§ Excerpted records
------
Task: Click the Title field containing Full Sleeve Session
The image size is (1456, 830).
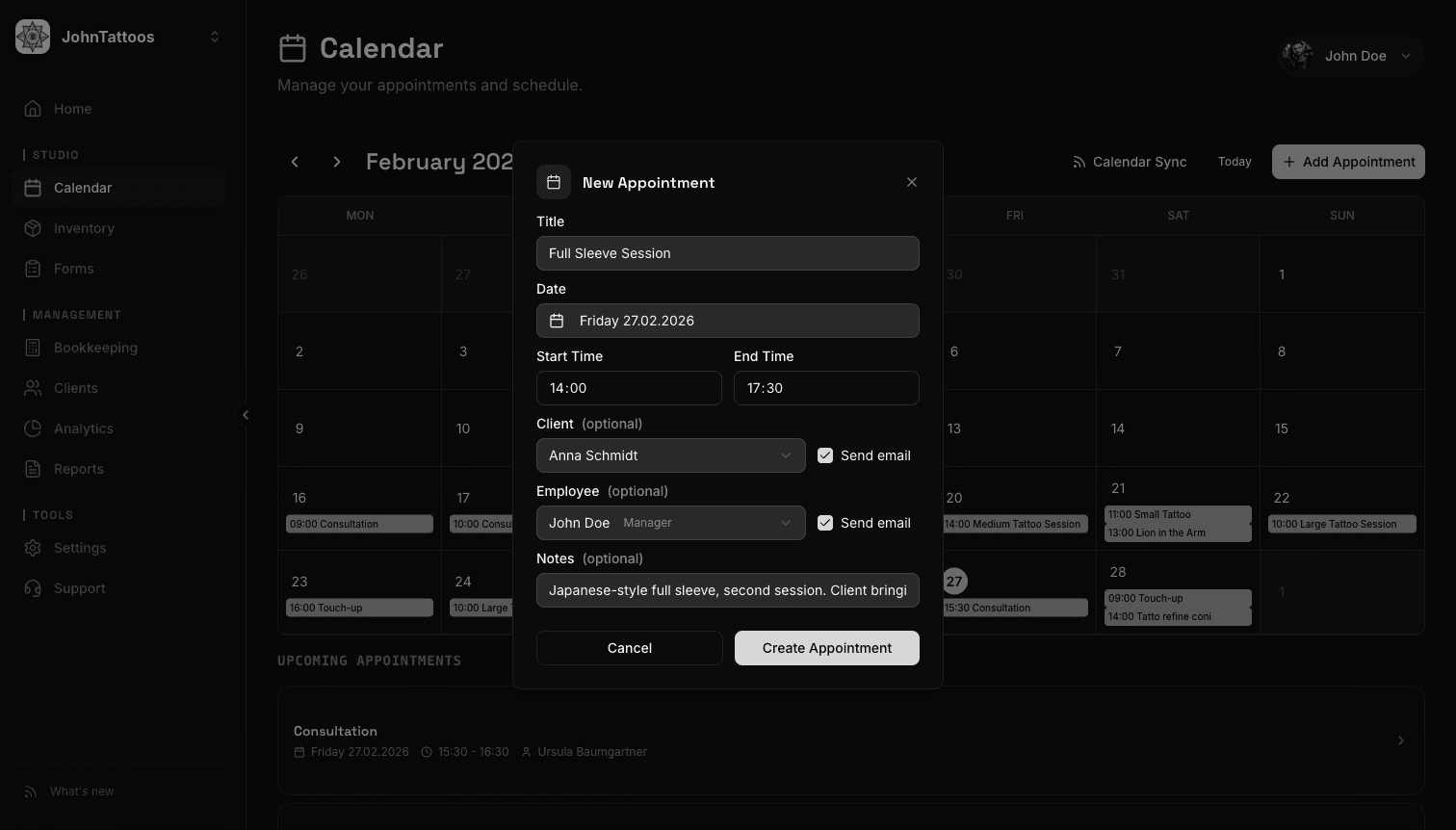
------
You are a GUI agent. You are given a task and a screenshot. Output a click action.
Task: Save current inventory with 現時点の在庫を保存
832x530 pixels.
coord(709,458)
------
§ Work order
Among the entries above, the line containing "Task: Click the", the line containing "The image size is (1456, 830).", and all lines between them are to be restated word for word; nothing else belongs in the reply.

§ Response below
Task: Click the Title field containing Full Sleeve Session
The image size is (1456, 830).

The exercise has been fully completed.